• **What to work on**
Rewrite the data below with "coordinate pair" changed to "pair of coordinates" everywhere it occurs, and keep everything else the same.

• **Working data**
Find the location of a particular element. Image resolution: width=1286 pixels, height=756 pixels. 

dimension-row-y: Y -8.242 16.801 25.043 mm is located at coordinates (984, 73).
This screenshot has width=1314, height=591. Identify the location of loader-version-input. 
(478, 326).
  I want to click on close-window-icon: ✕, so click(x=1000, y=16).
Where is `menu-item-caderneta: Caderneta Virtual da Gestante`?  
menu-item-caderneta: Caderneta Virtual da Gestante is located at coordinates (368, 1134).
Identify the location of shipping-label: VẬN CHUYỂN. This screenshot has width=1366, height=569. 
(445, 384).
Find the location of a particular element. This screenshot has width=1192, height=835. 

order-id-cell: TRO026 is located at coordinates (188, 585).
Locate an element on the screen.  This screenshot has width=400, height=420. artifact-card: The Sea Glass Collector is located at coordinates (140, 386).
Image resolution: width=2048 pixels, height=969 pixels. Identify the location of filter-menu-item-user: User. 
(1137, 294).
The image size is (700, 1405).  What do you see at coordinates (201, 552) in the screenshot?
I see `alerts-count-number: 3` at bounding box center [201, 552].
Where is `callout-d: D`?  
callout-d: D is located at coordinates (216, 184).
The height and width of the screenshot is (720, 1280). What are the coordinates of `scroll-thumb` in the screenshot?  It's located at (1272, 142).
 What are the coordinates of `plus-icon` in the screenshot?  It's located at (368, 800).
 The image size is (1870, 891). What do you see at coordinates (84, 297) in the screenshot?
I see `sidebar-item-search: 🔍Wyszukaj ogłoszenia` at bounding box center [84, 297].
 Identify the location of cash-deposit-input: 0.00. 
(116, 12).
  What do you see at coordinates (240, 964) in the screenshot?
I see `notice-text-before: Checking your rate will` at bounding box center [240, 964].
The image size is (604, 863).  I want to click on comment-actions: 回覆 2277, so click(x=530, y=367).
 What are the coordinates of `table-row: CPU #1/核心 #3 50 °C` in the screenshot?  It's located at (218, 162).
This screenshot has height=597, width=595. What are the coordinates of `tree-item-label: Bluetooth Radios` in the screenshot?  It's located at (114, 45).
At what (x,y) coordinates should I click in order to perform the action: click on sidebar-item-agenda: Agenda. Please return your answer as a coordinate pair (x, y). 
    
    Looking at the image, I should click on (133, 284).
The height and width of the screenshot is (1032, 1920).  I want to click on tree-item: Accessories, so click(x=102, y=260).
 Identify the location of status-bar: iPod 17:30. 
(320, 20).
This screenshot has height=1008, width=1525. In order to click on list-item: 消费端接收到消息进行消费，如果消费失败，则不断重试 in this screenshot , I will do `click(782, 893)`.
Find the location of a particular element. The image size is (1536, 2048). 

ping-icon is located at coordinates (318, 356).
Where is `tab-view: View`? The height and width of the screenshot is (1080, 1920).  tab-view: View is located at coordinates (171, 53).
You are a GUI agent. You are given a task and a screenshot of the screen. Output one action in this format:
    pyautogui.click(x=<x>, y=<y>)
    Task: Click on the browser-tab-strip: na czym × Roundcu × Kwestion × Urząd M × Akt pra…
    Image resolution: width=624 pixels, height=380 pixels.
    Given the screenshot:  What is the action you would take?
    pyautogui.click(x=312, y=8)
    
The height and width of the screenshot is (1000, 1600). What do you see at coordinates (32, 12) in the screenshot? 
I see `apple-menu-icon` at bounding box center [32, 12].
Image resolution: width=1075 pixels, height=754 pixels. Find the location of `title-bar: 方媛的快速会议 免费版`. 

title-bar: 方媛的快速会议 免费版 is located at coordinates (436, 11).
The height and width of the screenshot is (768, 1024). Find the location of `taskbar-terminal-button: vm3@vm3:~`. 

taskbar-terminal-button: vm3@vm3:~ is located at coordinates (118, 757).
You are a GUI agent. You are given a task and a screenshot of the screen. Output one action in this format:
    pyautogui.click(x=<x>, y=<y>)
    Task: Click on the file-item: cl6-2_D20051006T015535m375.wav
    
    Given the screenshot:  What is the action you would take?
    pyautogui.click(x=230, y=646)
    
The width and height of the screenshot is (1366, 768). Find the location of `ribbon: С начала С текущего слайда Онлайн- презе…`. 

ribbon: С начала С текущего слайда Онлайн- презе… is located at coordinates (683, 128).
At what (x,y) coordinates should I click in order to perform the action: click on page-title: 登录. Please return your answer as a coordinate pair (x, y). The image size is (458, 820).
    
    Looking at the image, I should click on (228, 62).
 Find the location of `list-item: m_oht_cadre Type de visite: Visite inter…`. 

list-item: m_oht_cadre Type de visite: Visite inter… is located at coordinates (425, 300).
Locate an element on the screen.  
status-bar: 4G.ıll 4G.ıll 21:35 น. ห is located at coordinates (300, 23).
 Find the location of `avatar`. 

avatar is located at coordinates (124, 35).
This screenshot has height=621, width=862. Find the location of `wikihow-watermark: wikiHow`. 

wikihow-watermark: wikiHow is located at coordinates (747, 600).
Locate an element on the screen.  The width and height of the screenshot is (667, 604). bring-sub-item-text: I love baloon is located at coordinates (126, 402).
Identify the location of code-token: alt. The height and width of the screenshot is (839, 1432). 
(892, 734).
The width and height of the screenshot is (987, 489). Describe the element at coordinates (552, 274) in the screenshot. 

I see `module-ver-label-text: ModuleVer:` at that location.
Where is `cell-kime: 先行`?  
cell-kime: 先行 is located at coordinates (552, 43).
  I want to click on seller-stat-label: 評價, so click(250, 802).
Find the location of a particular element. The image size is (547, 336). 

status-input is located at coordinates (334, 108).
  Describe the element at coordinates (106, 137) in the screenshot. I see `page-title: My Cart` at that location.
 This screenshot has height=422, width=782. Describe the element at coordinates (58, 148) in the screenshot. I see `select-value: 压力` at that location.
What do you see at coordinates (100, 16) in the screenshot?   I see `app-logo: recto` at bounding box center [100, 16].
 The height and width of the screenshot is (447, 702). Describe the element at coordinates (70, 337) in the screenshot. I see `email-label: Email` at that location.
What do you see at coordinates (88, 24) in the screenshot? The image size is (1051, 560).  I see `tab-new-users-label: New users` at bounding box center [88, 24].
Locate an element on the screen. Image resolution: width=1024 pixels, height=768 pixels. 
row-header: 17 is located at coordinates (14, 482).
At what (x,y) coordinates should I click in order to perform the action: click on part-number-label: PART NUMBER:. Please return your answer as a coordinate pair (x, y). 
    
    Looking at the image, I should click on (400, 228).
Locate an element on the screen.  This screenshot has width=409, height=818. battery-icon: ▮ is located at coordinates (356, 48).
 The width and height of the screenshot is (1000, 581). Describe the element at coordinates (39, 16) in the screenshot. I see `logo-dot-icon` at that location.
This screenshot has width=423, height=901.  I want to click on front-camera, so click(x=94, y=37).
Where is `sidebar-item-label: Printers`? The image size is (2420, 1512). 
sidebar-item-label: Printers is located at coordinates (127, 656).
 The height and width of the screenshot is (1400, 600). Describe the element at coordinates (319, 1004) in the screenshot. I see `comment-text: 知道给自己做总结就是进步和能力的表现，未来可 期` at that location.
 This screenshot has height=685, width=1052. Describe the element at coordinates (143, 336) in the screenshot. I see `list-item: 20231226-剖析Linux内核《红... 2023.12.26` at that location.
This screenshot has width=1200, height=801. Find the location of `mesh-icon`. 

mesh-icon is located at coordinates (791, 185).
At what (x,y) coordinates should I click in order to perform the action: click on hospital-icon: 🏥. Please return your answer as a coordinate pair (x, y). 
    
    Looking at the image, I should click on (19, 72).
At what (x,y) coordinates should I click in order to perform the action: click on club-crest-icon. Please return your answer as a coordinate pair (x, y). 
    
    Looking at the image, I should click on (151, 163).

• **Written solution**
Find the location of a particular element. Image resolution: width=1286 pixels, height=756 pixels. 

dimension-row-y: Y -8.242 16.801 25.043 mm is located at coordinates (984, 73).
This screenshot has width=1314, height=591. Identify the location of loader-version-input. 
(478, 326).
  I want to click on close-window-icon: ✕, so click(x=1000, y=16).
Where is `menu-item-caderneta: Caderneta Virtual da Gestante`?  
menu-item-caderneta: Caderneta Virtual da Gestante is located at coordinates (368, 1134).
Identify the location of shipping-label: VẬN CHUYỂN. This screenshot has width=1366, height=569. 
(445, 384).
Find the location of a particular element. This screenshot has width=1192, height=835. 

order-id-cell: TRO026 is located at coordinates (188, 585).
Locate an element on the screen.  This screenshot has width=400, height=420. artifact-card: The Sea Glass Collector is located at coordinates (140, 386).
Image resolution: width=2048 pixels, height=969 pixels. Identify the location of filter-menu-item-user: User. 
(1137, 294).
The image size is (700, 1405).  What do you see at coordinates (201, 552) in the screenshot?
I see `alerts-count-number: 3` at bounding box center [201, 552].
Where is `callout-d: D`?  
callout-d: D is located at coordinates (216, 184).
The height and width of the screenshot is (720, 1280). What are the coordinates of `scroll-thumb` in the screenshot?  It's located at (1272, 142).
 What are the coordinates of `plus-icon` in the screenshot?  It's located at (368, 800).
 The image size is (1870, 891). What do you see at coordinates (84, 297) in the screenshot?
I see `sidebar-item-search: 🔍Wyszukaj ogłoszenia` at bounding box center [84, 297].
 Identify the location of cash-deposit-input: 0.00. 
(116, 12).
  What do you see at coordinates (240, 964) in the screenshot?
I see `notice-text-before: Checking your rate will` at bounding box center [240, 964].
The image size is (604, 863).  I want to click on comment-actions: 回覆 2277, so click(x=530, y=367).
 What are the coordinates of `table-row: CPU #1/核心 #3 50 °C` in the screenshot?  It's located at (218, 162).
This screenshot has height=597, width=595. What are the coordinates of `tree-item-label: Bluetooth Radios` in the screenshot?  It's located at (114, 45).
At what (x,y) coordinates should I click in order to perform the action: click on sidebar-item-agenda: Agenda. Please return your answer as a pair of coordinates (x, y). 
    
    Looking at the image, I should click on (133, 284).
The height and width of the screenshot is (1032, 1920).  I want to click on tree-item: Accessories, so click(x=102, y=260).
 Identify the location of status-bar: iPod 17:30. 
(320, 20).
This screenshot has height=1008, width=1525. In order to click on list-item: 消费端接收到消息进行消费，如果消费失败，则不断重试 in this screenshot , I will do `click(782, 893)`.
Find the location of a particular element. The image size is (1536, 2048). 

ping-icon is located at coordinates (318, 356).
Where is `tab-view: View`? The height and width of the screenshot is (1080, 1920).  tab-view: View is located at coordinates (171, 53).
You are a GUI agent. You are given a task and a screenshot of the screen. Output one action in this format:
    pyautogui.click(x=<x>, y=<y>)
    Task: Click on the browser-tab-strip: na czym × Roundcu × Kwestion × Urząd M × Akt pra…
    Image resolution: width=624 pixels, height=380 pixels.
    Given the screenshot:  What is the action you would take?
    pyautogui.click(x=312, y=8)
    
The height and width of the screenshot is (1000, 1600). What do you see at coordinates (32, 12) in the screenshot? 
I see `apple-menu-icon` at bounding box center [32, 12].
Image resolution: width=1075 pixels, height=754 pixels. Find the location of `title-bar: 方媛的快速会议 免费版`. 

title-bar: 方媛的快速会议 免费版 is located at coordinates (436, 11).
The height and width of the screenshot is (768, 1024). Find the location of `taskbar-terminal-button: vm3@vm3:~`. 

taskbar-terminal-button: vm3@vm3:~ is located at coordinates (118, 757).
You are a GUI agent. You are given a task and a screenshot of the screen. Output one action in this format:
    pyautogui.click(x=<x>, y=<y>)
    Task: Click on the file-item: cl6-2_D20051006T015535m375.wav
    
    Given the screenshot:  What is the action you would take?
    pyautogui.click(x=230, y=646)
    
The width and height of the screenshot is (1366, 768). Find the location of `ribbon: С начала С текущего слайда Онлайн- презе…`. 

ribbon: С начала С текущего слайда Онлайн- презе… is located at coordinates (683, 128).
At what (x,y) coordinates should I click in order to perform the action: click on page-title: 登录. Please return your answer as a pair of coordinates (x, y). The image size is (458, 820).
    
    Looking at the image, I should click on (228, 62).
 Find the location of `list-item: m_oht_cadre Type de visite: Visite inter…`. 

list-item: m_oht_cadre Type de visite: Visite inter… is located at coordinates (425, 300).
Locate an element on the screen.  
status-bar: 4G.ıll 4G.ıll 21:35 น. ห is located at coordinates (300, 23).
 Find the location of `avatar`. 

avatar is located at coordinates (124, 35).
This screenshot has height=621, width=862. Find the location of `wikihow-watermark: wikiHow`. 

wikihow-watermark: wikiHow is located at coordinates (747, 600).
Locate an element on the screen.  The width and height of the screenshot is (667, 604). bring-sub-item-text: I love baloon is located at coordinates (126, 402).
Identify the location of code-token: alt. The height and width of the screenshot is (839, 1432). 
(892, 734).
The width and height of the screenshot is (987, 489). Describe the element at coordinates (552, 274) in the screenshot. 

I see `module-ver-label-text: ModuleVer:` at that location.
Where is `cell-kime: 先行`?  
cell-kime: 先行 is located at coordinates (552, 43).
  I want to click on seller-stat-label: 評價, so click(250, 802).
Find the location of a particular element. The image size is (547, 336). 

status-input is located at coordinates (334, 108).
  Describe the element at coordinates (106, 137) in the screenshot. I see `page-title: My Cart` at that location.
 This screenshot has height=422, width=782. Describe the element at coordinates (58, 148) in the screenshot. I see `select-value: 压力` at that location.
What do you see at coordinates (100, 16) in the screenshot?   I see `app-logo: recto` at bounding box center [100, 16].
 The height and width of the screenshot is (447, 702). Describe the element at coordinates (70, 337) in the screenshot. I see `email-label: Email` at that location.
What do you see at coordinates (88, 24) in the screenshot? The image size is (1051, 560).  I see `tab-new-users-label: New users` at bounding box center [88, 24].
Locate an element on the screen. Image resolution: width=1024 pixels, height=768 pixels. 
row-header: 17 is located at coordinates (14, 482).
At what (x,y) coordinates should I click in order to perform the action: click on part-number-label: PART NUMBER:. Please return your answer as a pair of coordinates (x, y). 
    
    Looking at the image, I should click on (400, 228).
Locate an element on the screen.  This screenshot has width=409, height=818. battery-icon: ▮ is located at coordinates (356, 48).
 The width and height of the screenshot is (1000, 581). Describe the element at coordinates (39, 16) in the screenshot. I see `logo-dot-icon` at that location.
This screenshot has width=423, height=901.  I want to click on front-camera, so click(x=94, y=37).
Where is `sidebar-item-label: Printers`? The image size is (2420, 1512). 
sidebar-item-label: Printers is located at coordinates (127, 656).
 The height and width of the screenshot is (1400, 600). Describe the element at coordinates (319, 1004) in the screenshot. I see `comment-text: 知道给自己做总结就是进步和能力的表现，未来可 期` at that location.
 This screenshot has height=685, width=1052. Describe the element at coordinates (143, 336) in the screenshot. I see `list-item: 20231226-剖析Linux内核《红... 2023.12.26` at that location.
This screenshot has width=1200, height=801. Find the location of `mesh-icon`. 

mesh-icon is located at coordinates (791, 185).
At what (x,y) coordinates should I click in order to perform the action: click on hospital-icon: 🏥. Please return your answer as a pair of coordinates (x, y). 
    
    Looking at the image, I should click on (19, 72).
At what (x,y) coordinates should I click in order to perform the action: click on club-crest-icon. Please return your answer as a pair of coordinates (x, y). 
    
    Looking at the image, I should click on (151, 163).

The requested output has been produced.